== Segment start ==
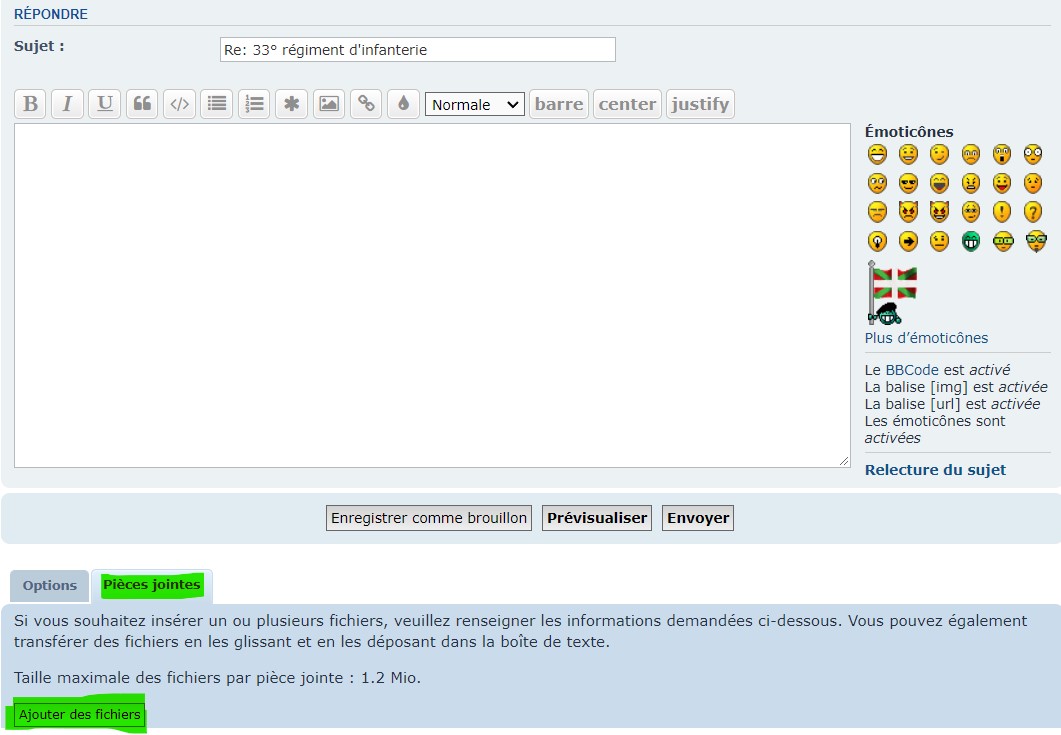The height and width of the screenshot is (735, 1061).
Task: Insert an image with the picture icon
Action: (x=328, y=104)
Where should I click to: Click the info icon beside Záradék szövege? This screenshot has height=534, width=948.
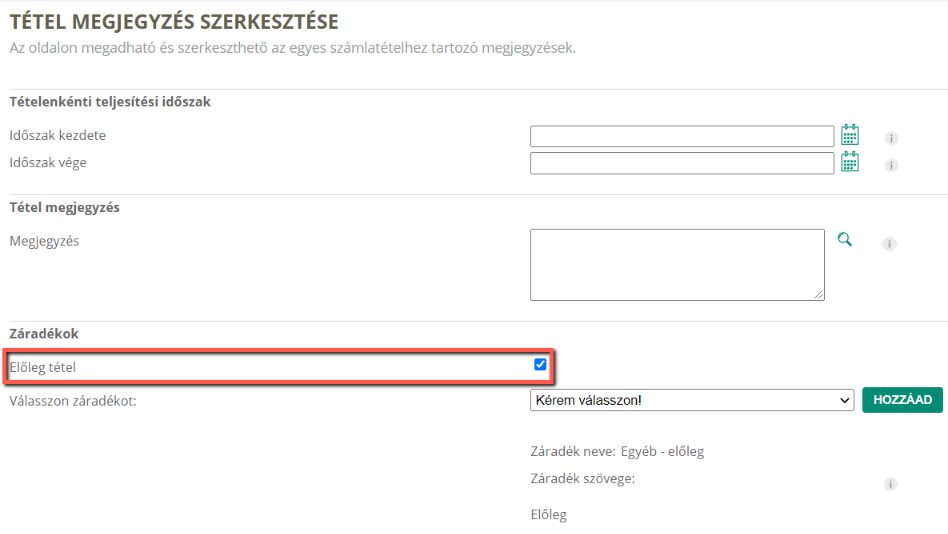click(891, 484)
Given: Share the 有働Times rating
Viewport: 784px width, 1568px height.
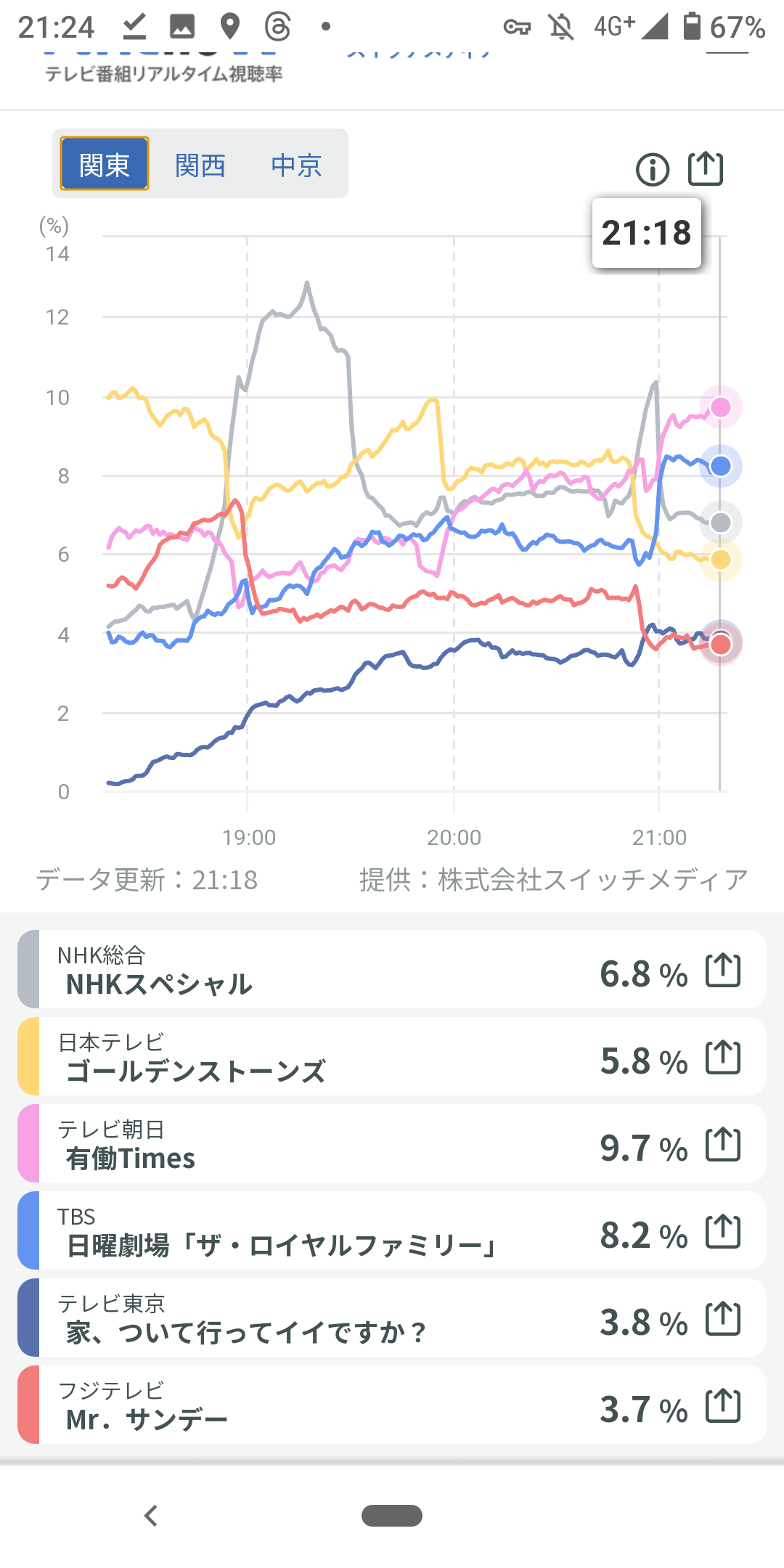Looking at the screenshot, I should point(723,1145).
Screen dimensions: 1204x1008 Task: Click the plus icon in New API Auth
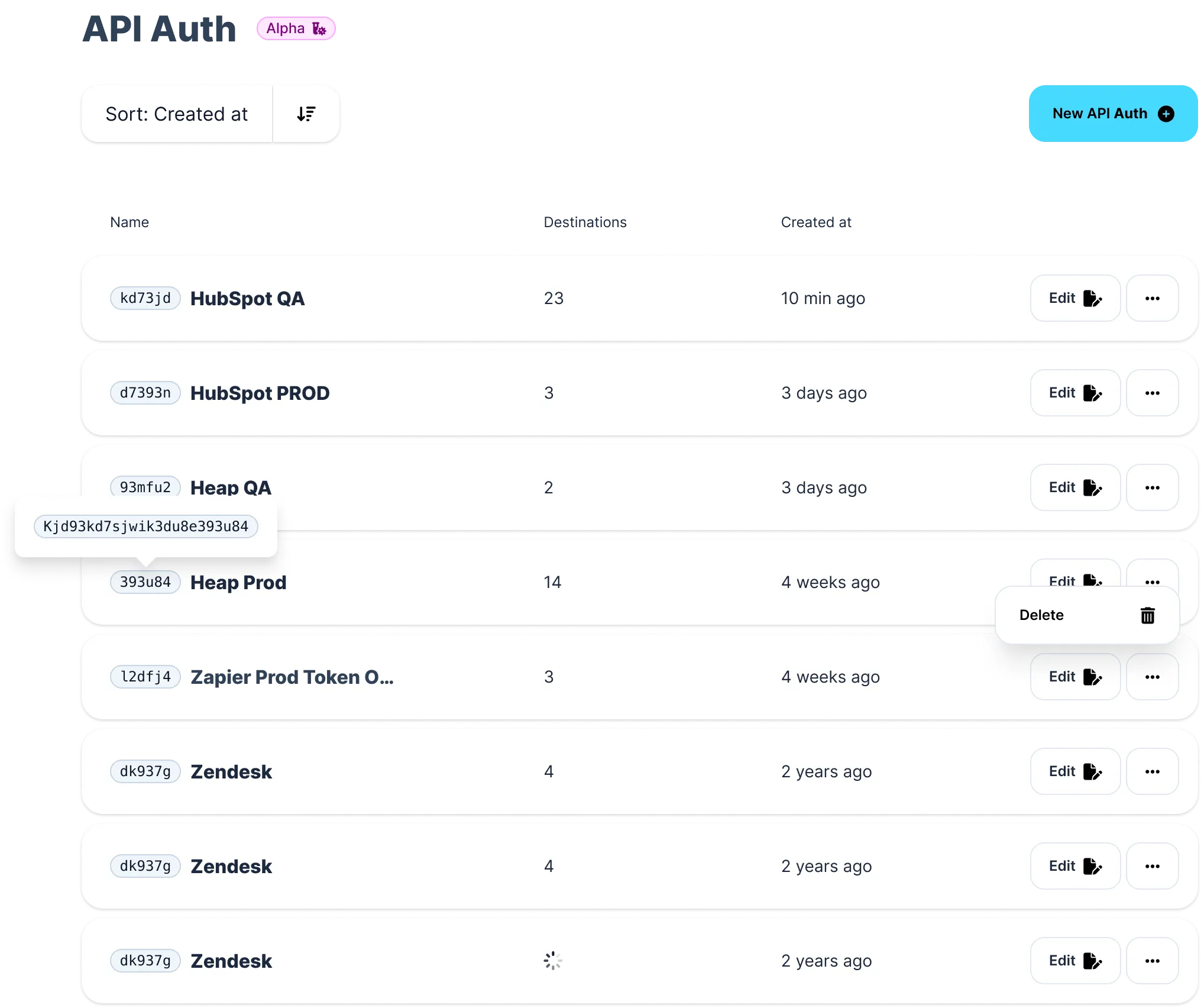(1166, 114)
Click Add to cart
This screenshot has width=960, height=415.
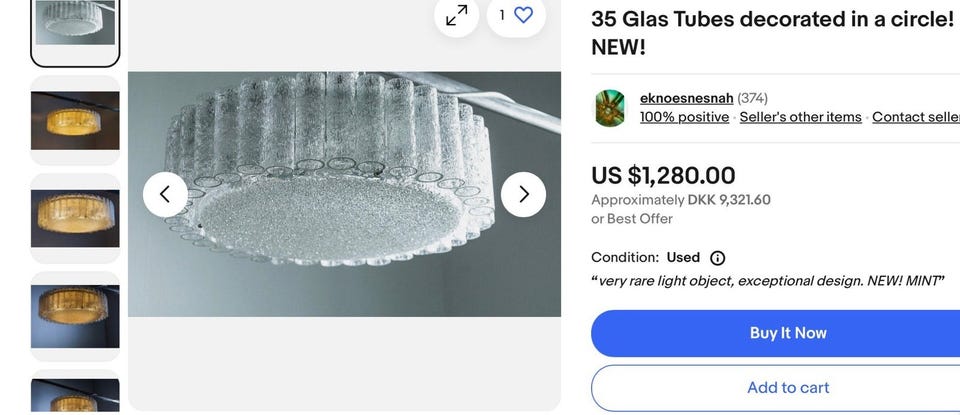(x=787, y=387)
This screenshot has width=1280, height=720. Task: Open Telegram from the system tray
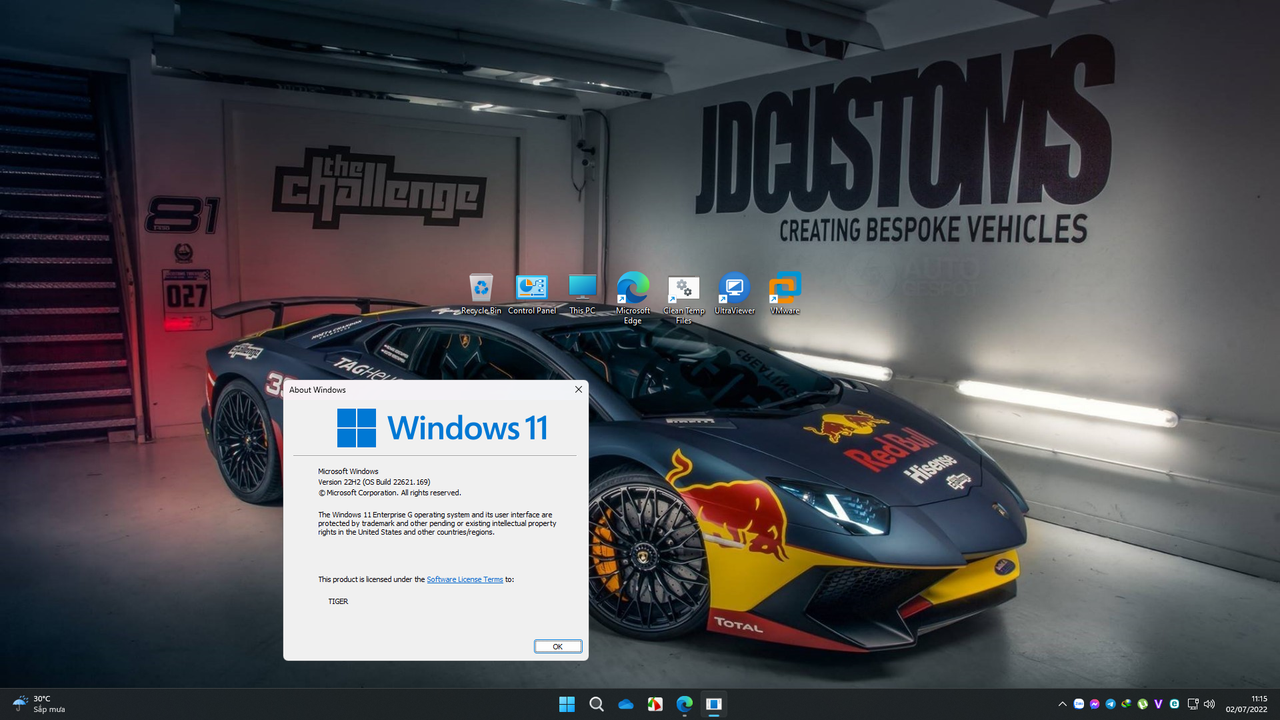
== Segment end ==
- What you need to do -
Exact copies of the lines from the one containing "Viewport: 784px width, 1568px height." through the end of the records above are required, with no pictures among them.

- Reply to the task -
Viewport: 784px width, 1568px height.
Looking at the screenshot, I should point(723,1145).
Screen dimensions: 1204x1008 Task: Click the plus icon in New API Auth
(1166, 114)
Click Add to cart
This screenshot has width=960, height=415.
(x=787, y=387)
This screenshot has width=1280, height=720. Task: Open Telegram from the system tray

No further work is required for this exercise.